Thousands of gold records, photos and scrapbooks belonging to the late Saul Holliff — Cash's manager in the 1960s and '70s — are now in the special collection of the university's library.
Holiff, a Canadian, retired to Vancouver Island after leaving the music business in the '80s. He died by suicide in 2005.
His son, Jonathan Holliff, found his father's collection of over 5,000 artifacts in a storage locker after his death. He sorted through it and made a documentary about his father's life and relationship with Cash, My Father and the Man in Black.
"He was every bit as important to Cash's career as Col. Tom Parker was to Elvis or Brian Epstein was to The Beatles," Holliff told On The Island guest host Khalil Akhtar.

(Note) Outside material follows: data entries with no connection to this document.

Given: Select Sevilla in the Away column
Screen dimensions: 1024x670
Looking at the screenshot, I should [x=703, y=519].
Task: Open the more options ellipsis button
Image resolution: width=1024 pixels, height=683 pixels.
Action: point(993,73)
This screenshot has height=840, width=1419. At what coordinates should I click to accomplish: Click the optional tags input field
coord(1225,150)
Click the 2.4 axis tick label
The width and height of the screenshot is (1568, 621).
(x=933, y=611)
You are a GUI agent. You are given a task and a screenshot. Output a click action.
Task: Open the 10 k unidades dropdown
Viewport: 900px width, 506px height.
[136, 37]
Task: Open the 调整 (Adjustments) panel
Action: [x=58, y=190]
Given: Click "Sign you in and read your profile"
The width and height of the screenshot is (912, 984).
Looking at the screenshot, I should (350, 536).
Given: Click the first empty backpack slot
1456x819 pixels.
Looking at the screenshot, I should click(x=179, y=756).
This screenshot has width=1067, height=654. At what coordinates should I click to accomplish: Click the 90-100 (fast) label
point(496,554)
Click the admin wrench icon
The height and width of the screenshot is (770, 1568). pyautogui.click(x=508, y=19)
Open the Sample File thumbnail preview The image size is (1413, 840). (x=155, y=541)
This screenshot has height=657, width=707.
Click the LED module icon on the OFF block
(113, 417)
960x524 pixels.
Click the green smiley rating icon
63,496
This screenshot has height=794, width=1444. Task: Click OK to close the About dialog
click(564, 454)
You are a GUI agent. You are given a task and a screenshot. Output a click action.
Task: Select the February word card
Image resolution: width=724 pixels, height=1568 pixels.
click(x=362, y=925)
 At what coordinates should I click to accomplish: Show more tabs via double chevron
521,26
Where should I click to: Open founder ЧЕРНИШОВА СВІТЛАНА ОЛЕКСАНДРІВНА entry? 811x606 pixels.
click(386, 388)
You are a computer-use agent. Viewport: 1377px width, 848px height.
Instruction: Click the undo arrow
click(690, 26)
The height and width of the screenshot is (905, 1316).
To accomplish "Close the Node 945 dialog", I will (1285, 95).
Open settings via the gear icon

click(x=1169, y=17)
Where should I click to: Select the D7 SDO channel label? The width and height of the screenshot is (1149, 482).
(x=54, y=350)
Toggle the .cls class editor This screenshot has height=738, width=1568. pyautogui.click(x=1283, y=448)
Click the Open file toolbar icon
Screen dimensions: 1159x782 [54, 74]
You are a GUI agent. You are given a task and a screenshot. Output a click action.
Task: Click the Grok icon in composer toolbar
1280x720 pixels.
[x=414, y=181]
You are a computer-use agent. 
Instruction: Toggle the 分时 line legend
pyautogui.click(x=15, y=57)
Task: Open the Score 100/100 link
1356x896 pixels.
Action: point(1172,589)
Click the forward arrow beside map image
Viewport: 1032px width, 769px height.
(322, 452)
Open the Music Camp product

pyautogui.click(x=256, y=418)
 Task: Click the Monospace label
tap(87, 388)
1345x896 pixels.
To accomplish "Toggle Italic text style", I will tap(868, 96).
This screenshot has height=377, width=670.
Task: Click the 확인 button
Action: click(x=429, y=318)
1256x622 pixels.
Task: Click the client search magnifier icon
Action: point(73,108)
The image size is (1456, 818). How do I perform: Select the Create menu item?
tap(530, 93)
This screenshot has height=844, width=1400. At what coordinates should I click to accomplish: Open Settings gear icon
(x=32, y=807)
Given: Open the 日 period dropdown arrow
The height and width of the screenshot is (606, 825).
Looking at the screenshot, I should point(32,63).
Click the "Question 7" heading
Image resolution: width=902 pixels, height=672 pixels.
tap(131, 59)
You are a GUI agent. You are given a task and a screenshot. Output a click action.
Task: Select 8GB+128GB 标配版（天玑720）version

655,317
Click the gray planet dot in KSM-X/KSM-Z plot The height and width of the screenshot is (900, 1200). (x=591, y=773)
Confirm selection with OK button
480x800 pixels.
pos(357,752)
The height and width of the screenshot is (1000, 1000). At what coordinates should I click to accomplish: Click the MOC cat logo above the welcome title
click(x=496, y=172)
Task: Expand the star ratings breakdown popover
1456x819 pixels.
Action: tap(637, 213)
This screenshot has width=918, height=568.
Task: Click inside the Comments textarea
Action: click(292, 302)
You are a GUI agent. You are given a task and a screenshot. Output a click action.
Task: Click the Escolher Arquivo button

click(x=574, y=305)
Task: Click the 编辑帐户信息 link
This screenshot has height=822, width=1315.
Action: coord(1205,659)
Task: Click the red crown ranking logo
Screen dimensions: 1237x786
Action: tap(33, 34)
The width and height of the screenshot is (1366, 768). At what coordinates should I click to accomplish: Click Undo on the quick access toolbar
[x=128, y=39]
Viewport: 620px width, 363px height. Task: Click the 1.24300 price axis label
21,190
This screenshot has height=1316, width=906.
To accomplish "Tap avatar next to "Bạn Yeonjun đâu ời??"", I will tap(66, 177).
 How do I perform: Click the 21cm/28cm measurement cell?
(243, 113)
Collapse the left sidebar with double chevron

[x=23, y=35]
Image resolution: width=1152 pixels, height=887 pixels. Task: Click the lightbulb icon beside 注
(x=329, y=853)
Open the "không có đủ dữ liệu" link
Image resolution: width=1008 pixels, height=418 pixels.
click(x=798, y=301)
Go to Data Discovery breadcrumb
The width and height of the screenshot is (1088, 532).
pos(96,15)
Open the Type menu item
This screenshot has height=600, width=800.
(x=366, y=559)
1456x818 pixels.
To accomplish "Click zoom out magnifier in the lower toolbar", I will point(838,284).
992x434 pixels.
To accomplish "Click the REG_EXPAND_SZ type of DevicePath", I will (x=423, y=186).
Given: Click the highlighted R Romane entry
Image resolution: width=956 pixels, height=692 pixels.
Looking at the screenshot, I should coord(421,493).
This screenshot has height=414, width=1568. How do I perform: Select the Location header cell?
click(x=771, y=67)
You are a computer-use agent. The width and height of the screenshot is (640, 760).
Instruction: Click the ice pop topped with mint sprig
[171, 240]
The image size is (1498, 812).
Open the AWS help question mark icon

The collection Holliff sorted through included over 600 letters, 1,000 photos and about 60 hours of audio.
Perhaps most notable are the gold records from Saul Holliff's career, including A Boy Named Sue, one of Cash's most famous songs.
"I was a kid at the time and didn't know whether to believe him, but he said it was gold and that you'd need a diamond needle at the time to play it," Holliff recalled.
The collection is available for viewing online and select items — including the gold records — are available for public viewing at the UVic Library.